Unraid OS 6.10-rc3 Now Available
As always before updating, please create a backup of your USB flash via "Main/Flash/"Flash Backup".
What's New in Release Candidate 3?
Linux Kernel
The kernel has been upgraded to the Linux 5.15.27 kernel which includes Sequoia and Dirty Pipe vulnerability mitigations.
Virtualization
Both libvirt and qemu have been updated. In addition, qemu has been compiled with OpenGL support, and ARM emulation (experimental).
Let's Encrypt Wildcard SSL Certificates
Starting with this release, we no longer issue new single-host SSL certificates (which we're calling legacy certificates). Instead, all new Unraid.net SSL certificates are wildcard certificates (still provided by Let's Encrypt). To provision a new wildcard certificate, or upgrade a legacy certificate, you must be signed in to Unraid.net. You do not need to be signed in to have either type of certificate automatically renewed when it is within 30 days of expiration.
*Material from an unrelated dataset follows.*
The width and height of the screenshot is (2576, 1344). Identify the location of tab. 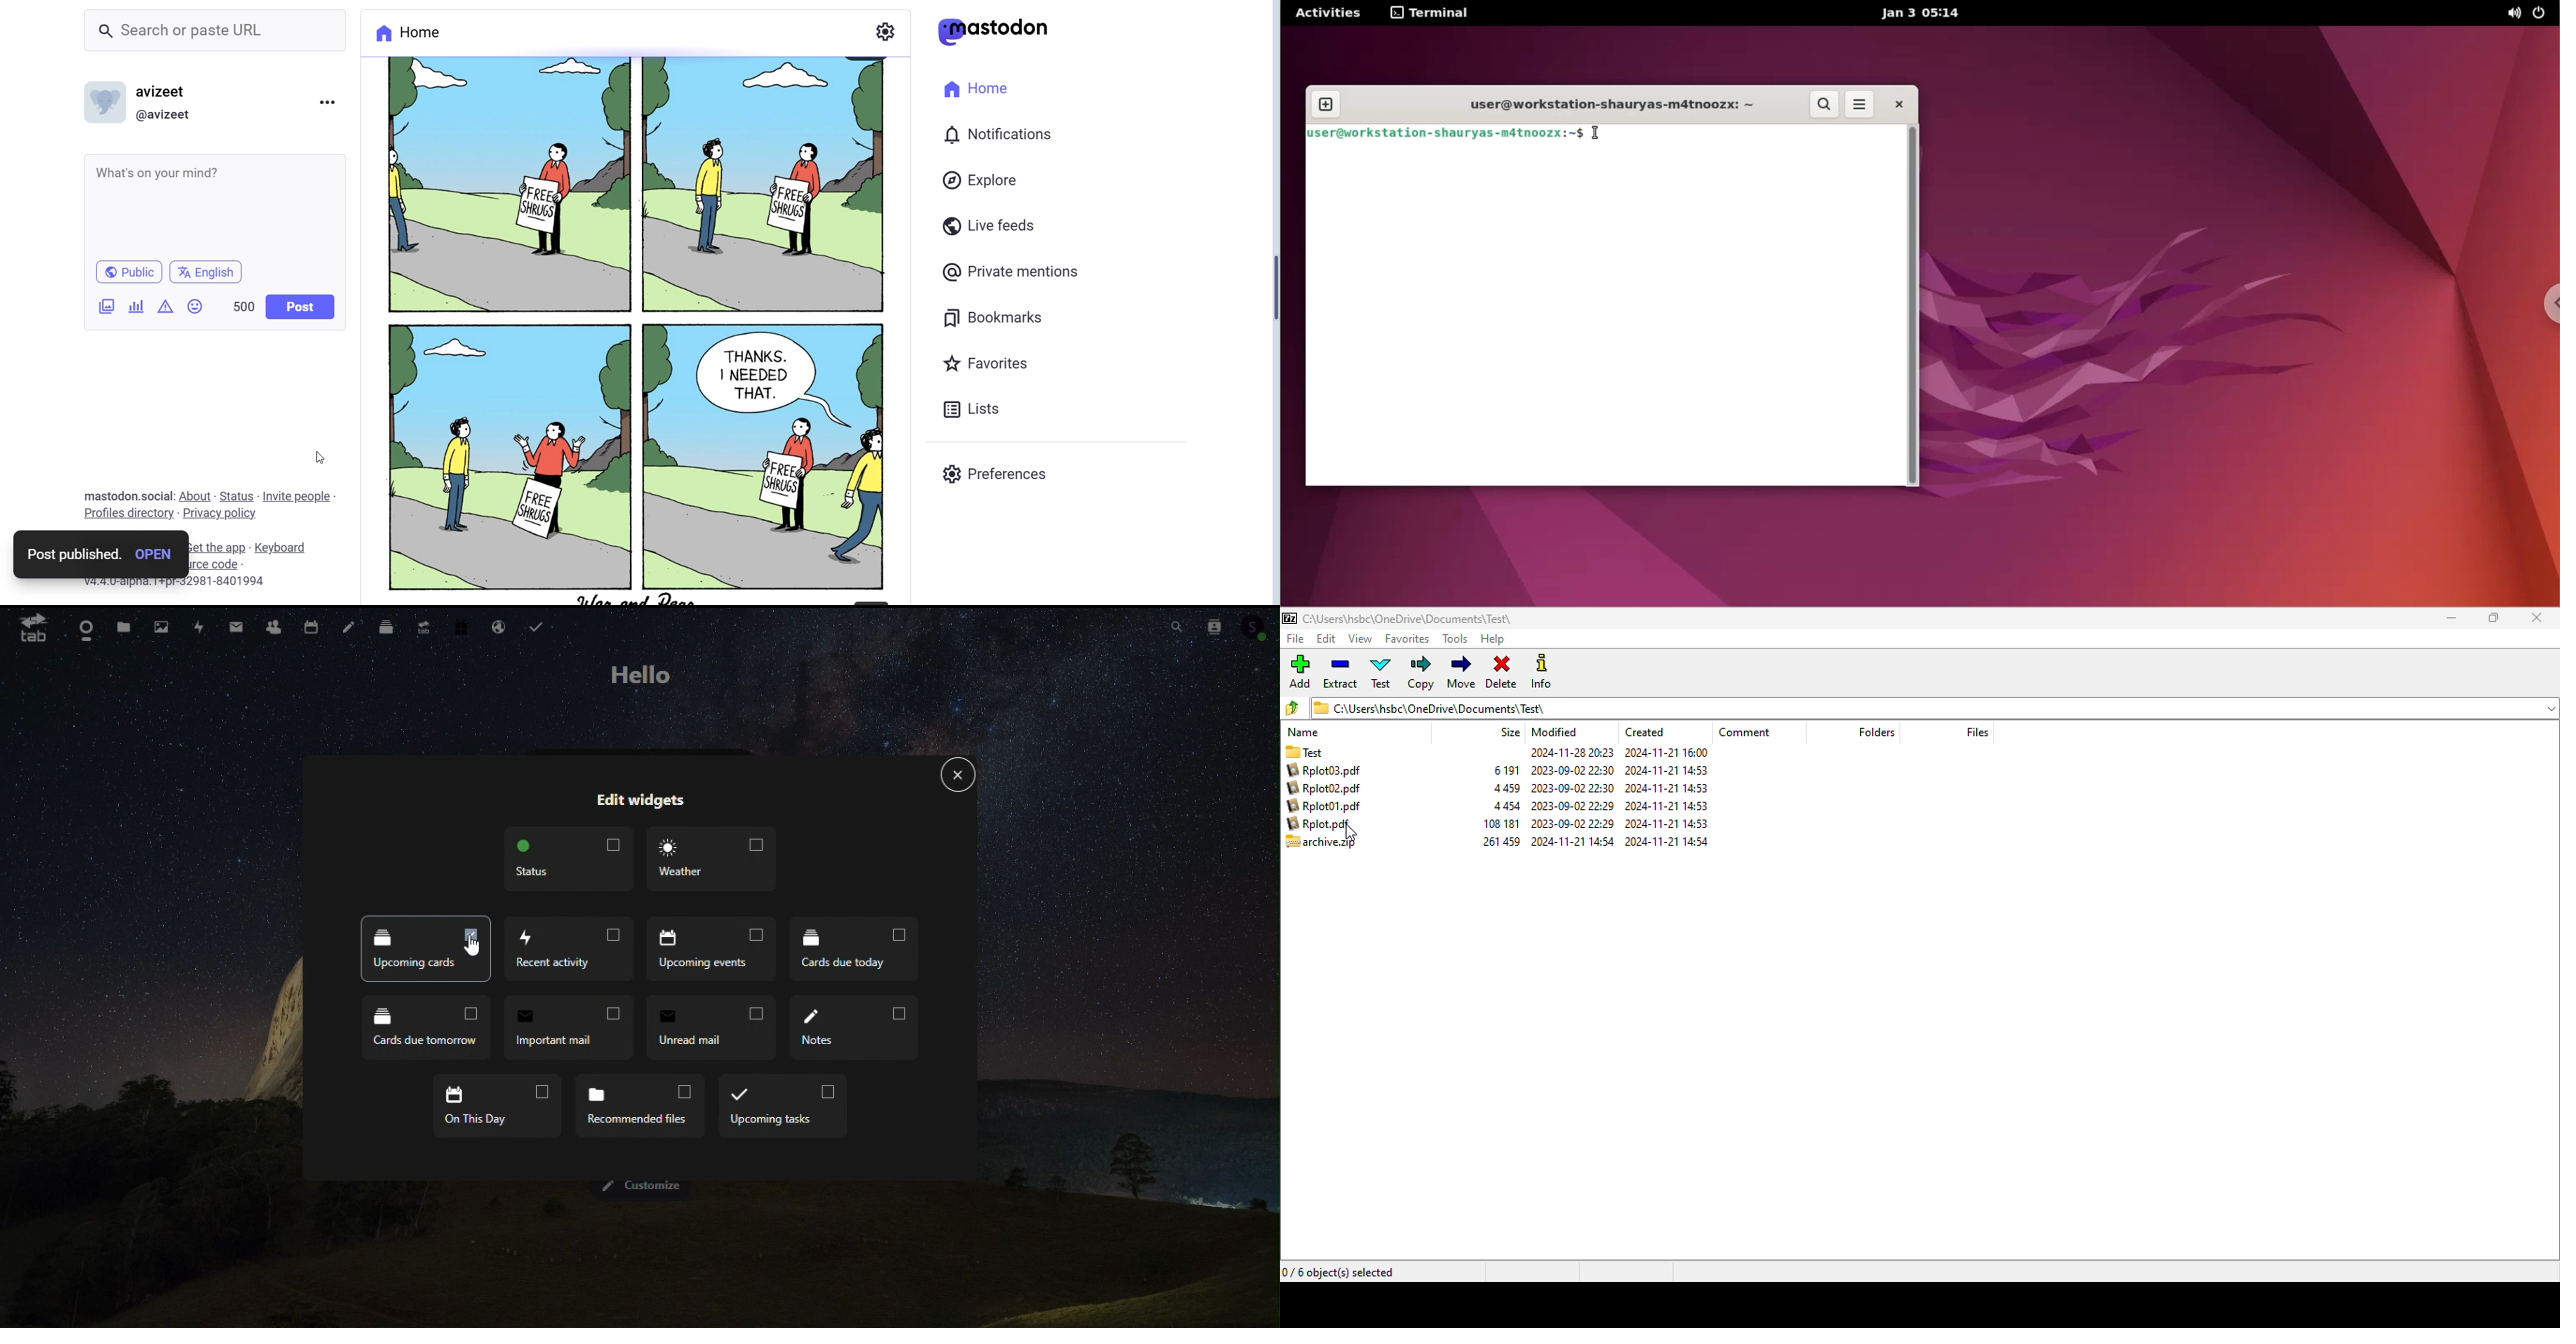
(33, 630).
The URL used to access your server making use of a wildcard certificate has this form:
- https://[lan-ip].[hash].myunraid.net
Where:
- [lan-ip] is your servers LAN IP address with dots changed to dashes
- [hash] is a 40-character hex string (160 bits) unique to this server (and different from similar [hash] in legacy certificates)
Example:
We added a new DDNS server that listens at "myunraid.net". This server extracts [lan-ip] from the domain name and returns the IP address where the dashes are changed back into dots.
There are several benefits to this approach for both our users and for us:
- Eliminates DNS propagation delays when you first provision a certificate or when a server LAN IP address (or WAN IP address) changes. Since the domain name includes the IP address, any IP address change also changes the domain name, hence will not be contained in any intermediate DNS cache. We also changed the TTL from 1 hour to 7 days further reducing overhead and alleviating issues where someone's internet goes down for brief periods.
- Improves privacy because your remote access WAN IP address can't be determined by simply prepending "www" to your local access URL.
- Moves DNS functionality off the 'unraid.net' domain and isolates it on the 'myunraid.net' domain.
For more detailed information on the new Wildcard SSL Certificate improvements, please see the official release post.
Base Packages
Virtually the entire base package set has been updated.
Unraid 6.10-rc3 Change Log
Scheduler Improvements
- You can now split a parity check into smaller pieces and let it run over multiple days or weeks. For example, a check can be performed in a time frame of 01:00 am to 06:00 am for several days in a row until it is completed. This way a long parity check won’t interfere with normal daily activities, like watching a movie.
- Added the ability to schedule pool 'balance' and 'scrub' operations and calculate whether a full balance is recommended.
Other Improvements in 6.10-rc3
An event-driven model has been implemented to obtain server information and update the webGUI in real-time. This means that:
- consistent state information is maintained across all browser instances open to a particular server. The advantage of this model is its scalability. Multiple browsers can be opened simultaneously to the webGUI without much impact. In addition, stale browser sessions won't create any CSRF errors anymore and users who keep their browser open 24/7 will find the webGUI stays responsive at all times.
- Fixed bug found by @thohell where md_sync_limit was not being honored to limit stripe_head cache usage when another I/O is active. The effect of this fix is to drastically slow down parity operations if another I/O is happening (such as streaming a video). Throttling of parity sync operations can be adjusted by changing the 'Settings/Disk Settings/Tunable (md_sync_limit)' value.
- Fixed btrfs pool device replace corner cases. Important note: if you 'unassign' a device from a btrfs multiple-device pool, and that device is still physically present, upon array Start we will erase the LUKS header on the device if present, and delete the partition structure, thereby effectively erasing all the data contained on the device. This is necessary in order to convince btrfs to no longer use the device and to free it for assignment to another pool.
- For cookies managed by webGUI, changed sameSite cookie attribute from 'strict' to 'lax'. This change was made to solve an issue with the Terminal window not opening in Safari.
Upgrade Instructions
- First create a backup of your USB flash boot device: Main/Flash/Flash Backup
- If you are running any 6.4 or later release, click 'Check for Updates' on the Tools/Update OS page.
- If you are running a pre-6.4 release, click 'Check for Updates' on the Plugins page.